Pensei no Brasil, pensei em casa, pensei no sonho dele. Pensei na igrejinha, no arco do triunfo, no frio da noite, na lágrima que não caiu, nas páginas em branco que minha vida estava se tornando. Chorei, pus as mãos nos olhos, tinha raiva, vergonha, ódio, amor, saudade de casa, da minha irresponsabilidade, da minha mochila, ou melhor, do que fora a nossa aventura francesa.
Agora ele estava ali, sentado ao meu lado novamente depois de dois anos separados. Parece que tudo passou por segundos enquanto ele ficava esperando minha resposta. Respirei fundo, enxuguei as lágrimas, tirei os olhos da torre, afinal ela parece nos perseguir por toda a cidade, e olhei para aquela criatura sentada ao meu lado no banco da praça.
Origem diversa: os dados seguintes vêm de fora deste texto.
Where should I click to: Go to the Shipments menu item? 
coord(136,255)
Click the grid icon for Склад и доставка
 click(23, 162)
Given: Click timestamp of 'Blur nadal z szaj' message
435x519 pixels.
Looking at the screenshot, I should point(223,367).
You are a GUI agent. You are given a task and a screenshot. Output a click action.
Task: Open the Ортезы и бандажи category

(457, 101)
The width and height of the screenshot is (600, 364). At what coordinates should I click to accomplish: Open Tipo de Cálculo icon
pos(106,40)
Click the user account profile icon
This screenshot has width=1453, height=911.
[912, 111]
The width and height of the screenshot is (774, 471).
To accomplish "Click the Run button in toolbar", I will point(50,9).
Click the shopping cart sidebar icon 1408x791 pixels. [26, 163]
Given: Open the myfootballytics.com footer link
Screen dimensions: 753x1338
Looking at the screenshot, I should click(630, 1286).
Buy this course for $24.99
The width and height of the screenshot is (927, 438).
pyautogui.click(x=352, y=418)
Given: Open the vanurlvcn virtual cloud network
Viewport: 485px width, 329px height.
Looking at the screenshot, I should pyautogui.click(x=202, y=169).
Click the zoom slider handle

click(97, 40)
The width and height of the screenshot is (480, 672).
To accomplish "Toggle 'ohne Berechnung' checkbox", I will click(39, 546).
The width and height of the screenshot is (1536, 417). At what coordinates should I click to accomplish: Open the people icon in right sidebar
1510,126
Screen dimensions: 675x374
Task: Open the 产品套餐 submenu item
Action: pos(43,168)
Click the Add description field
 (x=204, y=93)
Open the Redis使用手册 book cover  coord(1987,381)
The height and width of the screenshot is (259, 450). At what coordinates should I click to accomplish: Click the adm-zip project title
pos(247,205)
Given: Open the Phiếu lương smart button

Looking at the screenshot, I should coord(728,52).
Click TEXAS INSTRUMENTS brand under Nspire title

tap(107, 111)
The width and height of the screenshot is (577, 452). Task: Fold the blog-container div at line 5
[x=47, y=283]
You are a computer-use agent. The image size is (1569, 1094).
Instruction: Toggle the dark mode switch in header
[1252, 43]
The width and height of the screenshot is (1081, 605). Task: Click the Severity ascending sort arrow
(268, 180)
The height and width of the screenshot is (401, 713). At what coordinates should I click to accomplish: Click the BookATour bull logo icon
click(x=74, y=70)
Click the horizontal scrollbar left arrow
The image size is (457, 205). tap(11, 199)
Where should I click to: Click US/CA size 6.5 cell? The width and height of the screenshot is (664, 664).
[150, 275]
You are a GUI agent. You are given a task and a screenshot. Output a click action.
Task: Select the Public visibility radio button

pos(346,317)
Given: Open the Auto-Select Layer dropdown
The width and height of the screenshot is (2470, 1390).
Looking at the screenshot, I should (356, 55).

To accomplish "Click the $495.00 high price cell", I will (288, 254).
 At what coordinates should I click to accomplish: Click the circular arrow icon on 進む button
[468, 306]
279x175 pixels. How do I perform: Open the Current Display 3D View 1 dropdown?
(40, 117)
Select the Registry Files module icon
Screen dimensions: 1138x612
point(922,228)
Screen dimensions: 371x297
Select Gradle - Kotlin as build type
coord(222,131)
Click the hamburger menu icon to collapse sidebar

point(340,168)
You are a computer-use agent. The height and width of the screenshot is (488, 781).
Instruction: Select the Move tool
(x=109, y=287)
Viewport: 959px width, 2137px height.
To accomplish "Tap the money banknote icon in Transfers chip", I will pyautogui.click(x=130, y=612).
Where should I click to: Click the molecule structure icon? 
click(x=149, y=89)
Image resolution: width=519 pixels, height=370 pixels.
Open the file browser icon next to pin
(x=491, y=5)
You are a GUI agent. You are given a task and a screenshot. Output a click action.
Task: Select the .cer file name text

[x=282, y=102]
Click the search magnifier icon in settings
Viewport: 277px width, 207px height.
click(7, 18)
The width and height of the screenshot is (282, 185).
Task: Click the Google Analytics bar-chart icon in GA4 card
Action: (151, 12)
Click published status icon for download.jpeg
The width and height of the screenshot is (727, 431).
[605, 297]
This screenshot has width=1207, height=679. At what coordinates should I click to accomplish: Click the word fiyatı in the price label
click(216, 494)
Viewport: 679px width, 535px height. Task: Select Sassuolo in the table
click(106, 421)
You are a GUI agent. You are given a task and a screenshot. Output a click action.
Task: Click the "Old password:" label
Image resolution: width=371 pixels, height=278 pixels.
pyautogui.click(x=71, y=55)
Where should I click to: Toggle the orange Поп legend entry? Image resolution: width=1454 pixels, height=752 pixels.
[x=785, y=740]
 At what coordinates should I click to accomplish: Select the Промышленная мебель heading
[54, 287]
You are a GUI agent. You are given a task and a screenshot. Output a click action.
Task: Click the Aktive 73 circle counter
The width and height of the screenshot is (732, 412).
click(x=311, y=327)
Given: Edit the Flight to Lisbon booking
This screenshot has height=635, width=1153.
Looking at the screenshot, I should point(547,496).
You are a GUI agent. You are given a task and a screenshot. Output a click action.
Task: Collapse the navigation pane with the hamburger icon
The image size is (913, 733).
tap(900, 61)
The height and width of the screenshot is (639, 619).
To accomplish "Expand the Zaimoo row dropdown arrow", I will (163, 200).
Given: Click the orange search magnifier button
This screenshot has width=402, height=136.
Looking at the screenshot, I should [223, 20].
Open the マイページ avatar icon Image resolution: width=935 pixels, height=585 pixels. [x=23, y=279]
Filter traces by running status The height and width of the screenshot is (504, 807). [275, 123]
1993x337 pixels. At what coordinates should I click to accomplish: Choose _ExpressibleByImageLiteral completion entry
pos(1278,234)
Tinha de fato dado um rumo na vida, saíra da organização, tinha acabado há pouco o mestrado em Política Ambiental, estava cheiroso, com cheiro de brasileiro. Estava ali para me pedir em casamento de novo, depois de dois anos me ignorando. Tinha, em uma das mãos, as passagens aéreas para o Brasil e um livro de Baudelaire, na outra. Disse que eu era uma grande mulher e que me amava, que tinha orgulho de mim e que sabia o quanto eu sentia falta de casa, por isso, voltaria ao Brasil por mim. Que tinha dado esse tempo para se orientar, mas que pensou direito e ali não era o nosso lugar. Queria voltar para mim e para casa.
Ele parecia mais maduro. Acho que o preferia com olhar de Napoleão que vence uma batalha. Lembrei da calça jeans, com camisa do Vasco e casaco. Ele ia voltar ao Brasil com certeza, estava decidido, seus olhos tinham brilho outra vez. Só que como aquela lágrima que não caiu, não consegui aceitar. Meus olhos não seguiram o brilho dos seus como outrora.
Sabe, tinha acabado de descobrir que no fundo eu sempre quis ter vindo, ter viajado junto, e que apesar da saudade de casa isso aqui passou a ser meu também. Ele estava atônito de meu lado com minha decisão, levantei as mãos, escorreguei as duas pelo seu rosto, passei pelos lábios e disse que o achava lindo fazendo biquinho no idioma. Desejei-lhe sorte, levantei-me e sai bastante segura do que tinha feito. Faltava meia hora para a minha próxima aula, dava tempo de pensar que Napoleão um dia perdeu uma batalha e que a Revolução, ah, essa já tinha acontecido em mim bem antes, desde quando saí do Brasil.
Sentirei saudades dele, do meu menino sonhador que um dia me pediu em casamento numa igrejinha, vestido de jeans, camisa do Vasco e casaco. Do meu menino que me deu todo um sonho de presente, o seu.